[Nummer 1]
Tsjip
‘“Ziezo, jongelui, we zullen maar eens beginnen. Dit is het letterkunde-uur zoals jullie weten, maar voordat ik jullie iets over Justus van Effen ga vertellen, bij wie mijn voorganger gebleven is, meneer... eh, - kom, hoe heettte hij ook weer?” - Hij wachtte op antwoord.
“Verhagen, meneer,” werd er beleefd geroepen, achter uit de klas.
“Ach ja, Verhagen... Voor we met Van Effen doorgaan, wou 'ik eerst wat zeggen over 't eindexamen Nederlands. Ik ben niet van plan jullie daarvoor klaar te stomen en stuk voor stuk aan de tand te voelen; ik zal veel aan jullie zelf overlaten, daar zijn jullie oud genoeg voor; jullie hebt je boeken, je kent de eisen, ik geef nog een jaar les, en jullie steekt ervan op wat je kunt; maar één ding moeten we toch even met elkaar bespreken, en dat is jullie lijst van gelezen boeken. [...] Jullie hébt toch wel zo'n lijst, jullie weet toch wel wat dat is? [...] Vertel dan maar 's hoe 't met jullie boekenlijst staat; wat meneer Verhagen daaraan gedaan heeft.”[...]

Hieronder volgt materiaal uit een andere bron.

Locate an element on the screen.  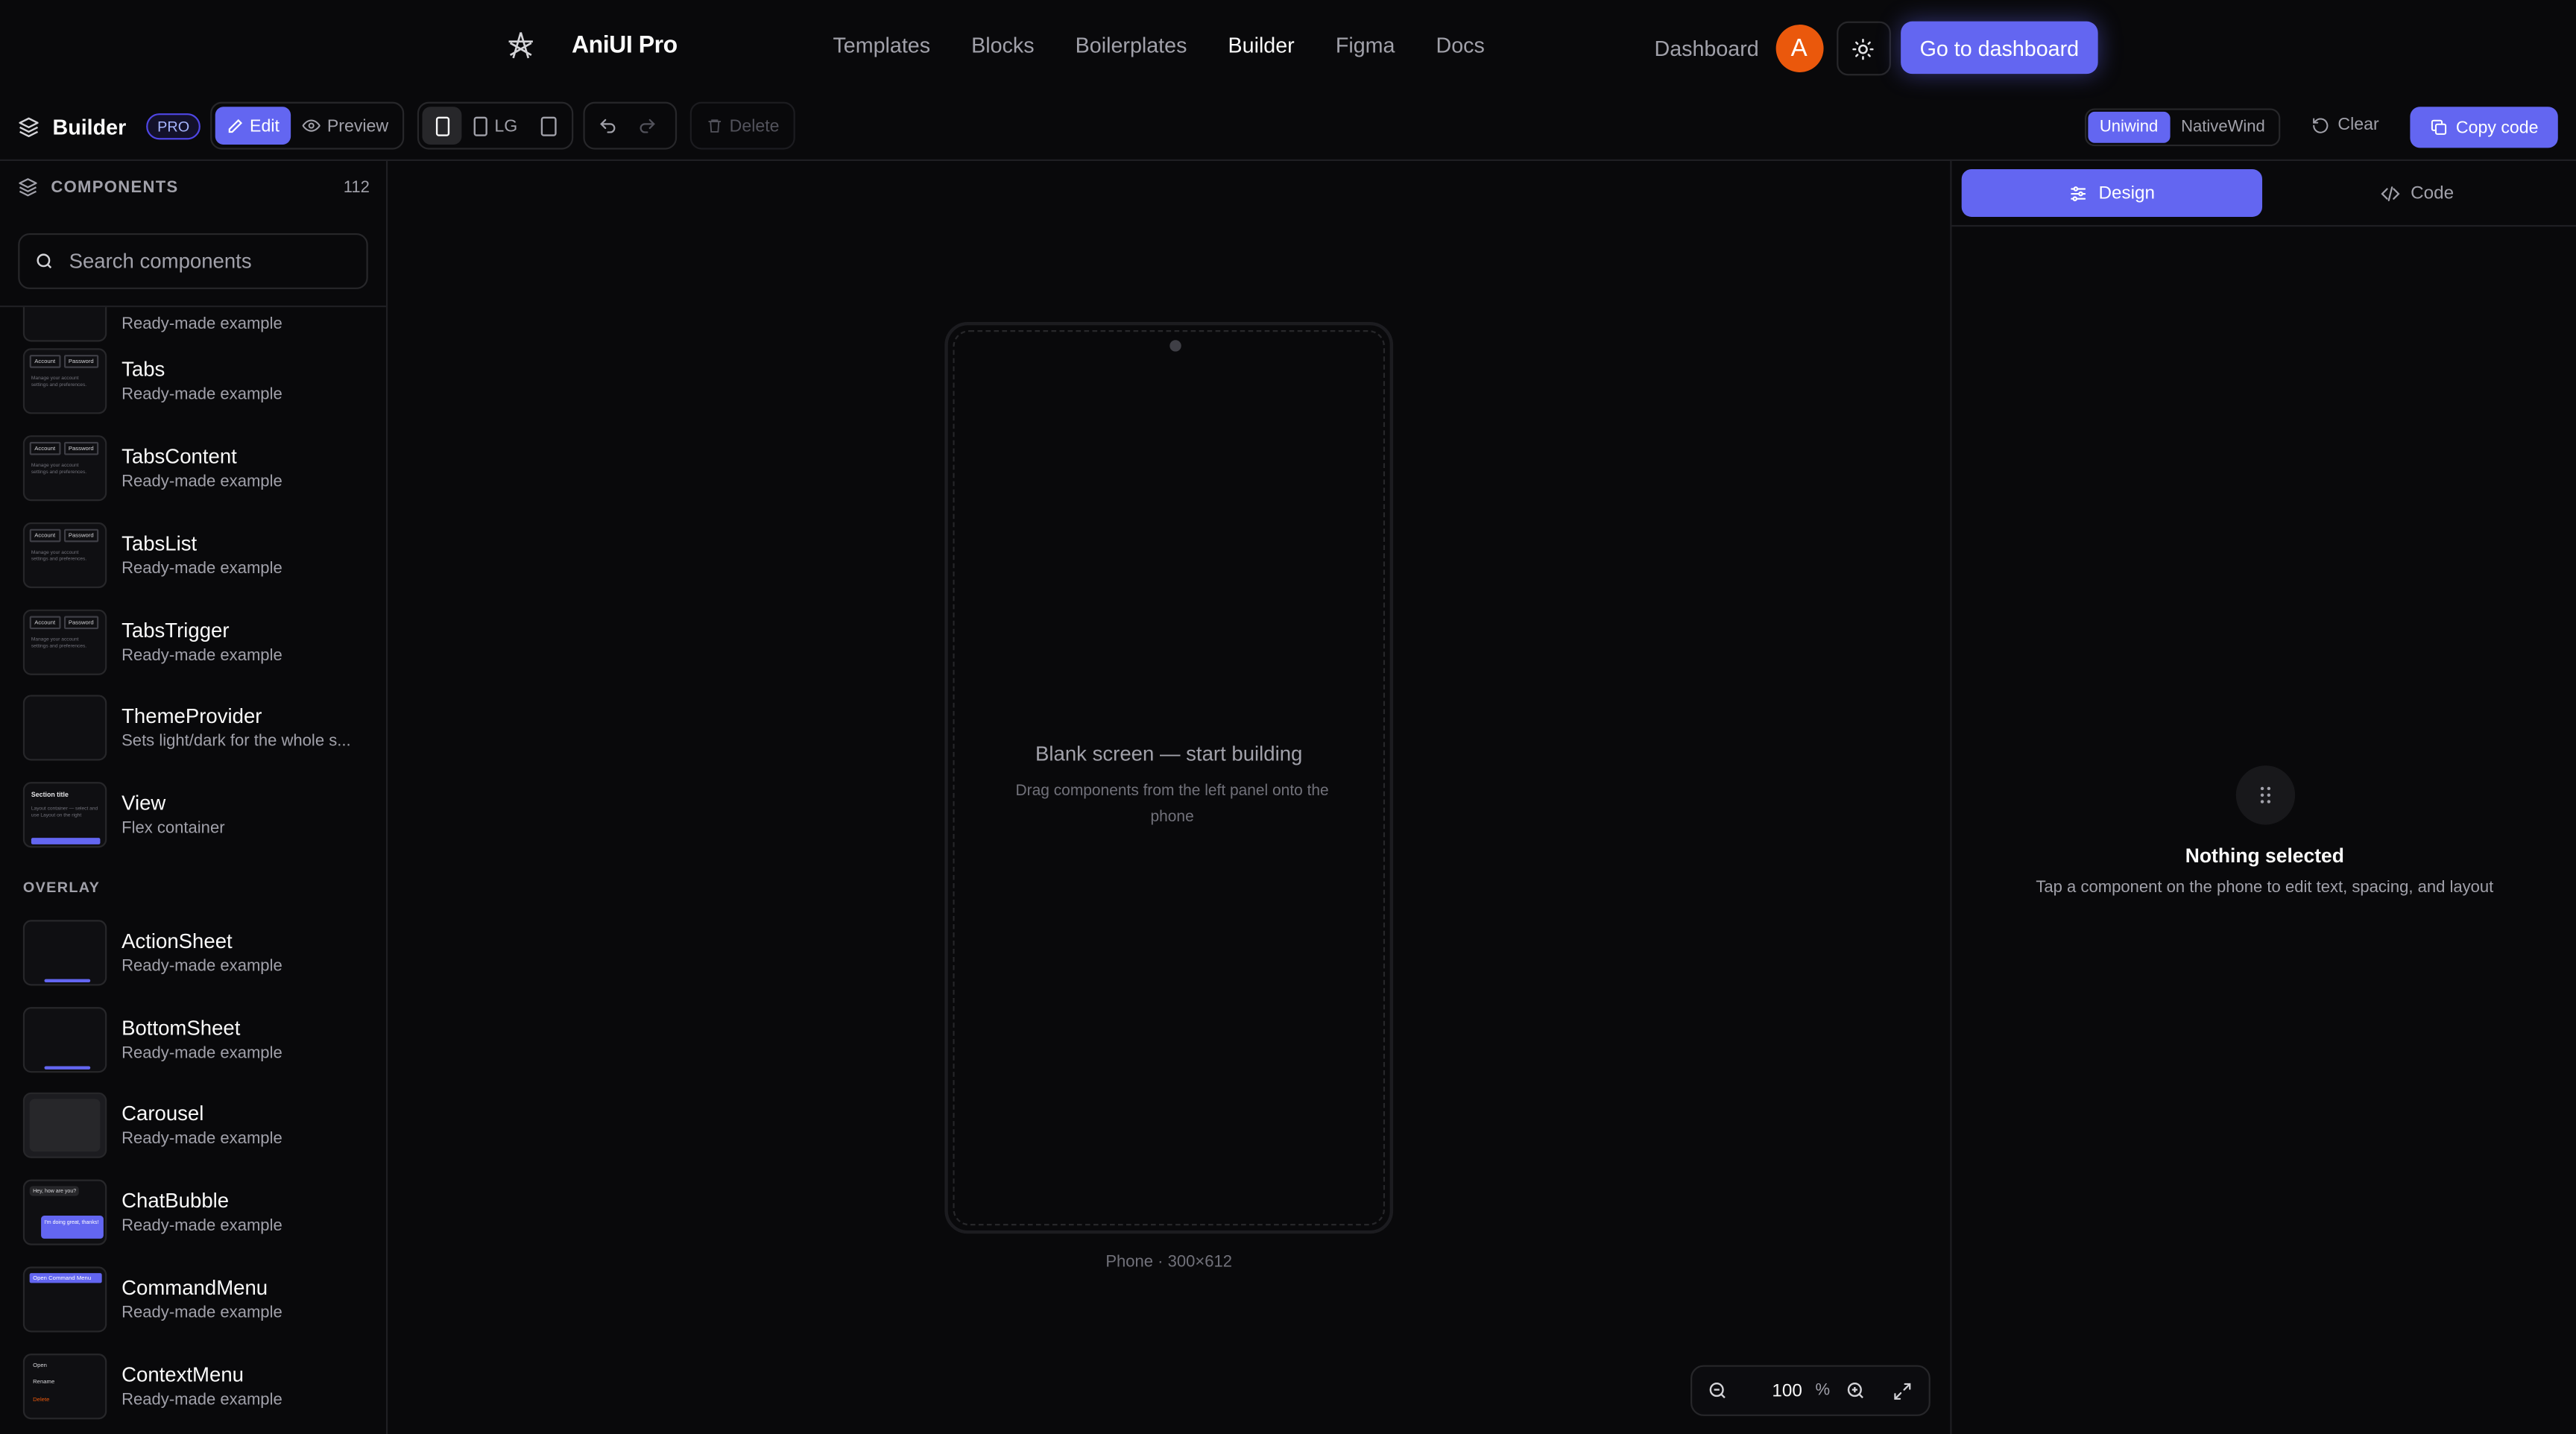
sheet-thumbnail is located at coordinates (64, 1040).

De voorganger bleek genoeg aan de literatuurlijst gedaan te hebben, en hij gaf zijn waardering daarvoor te kennen zoveel hij kon. Hij nam voorstellen in ontvangst en waarschuwde voor dilettantisch opgezette literatuurlijsten, met te veel tweederangsromannetjes. Toen, na een blik op zijn horloge, - er bleken al tien minuten verstreken te zijn, - opende hij zijn boek, waar hij verder geen blik meer in sloeg. Hij sprak over Justus van Effen.[...]
Lesgeven wás niet zo moeilijk. Het was héérlijk jonge mensen zo te kunnen boeien, al was het dan maar met Justus van Effen, een vervelend schrijver uit een hoogst vervelende eeuw.
Uit: Simon Vestdijk, Ivoren wachters. Amsterdam: De Bezige Bij, 1951.’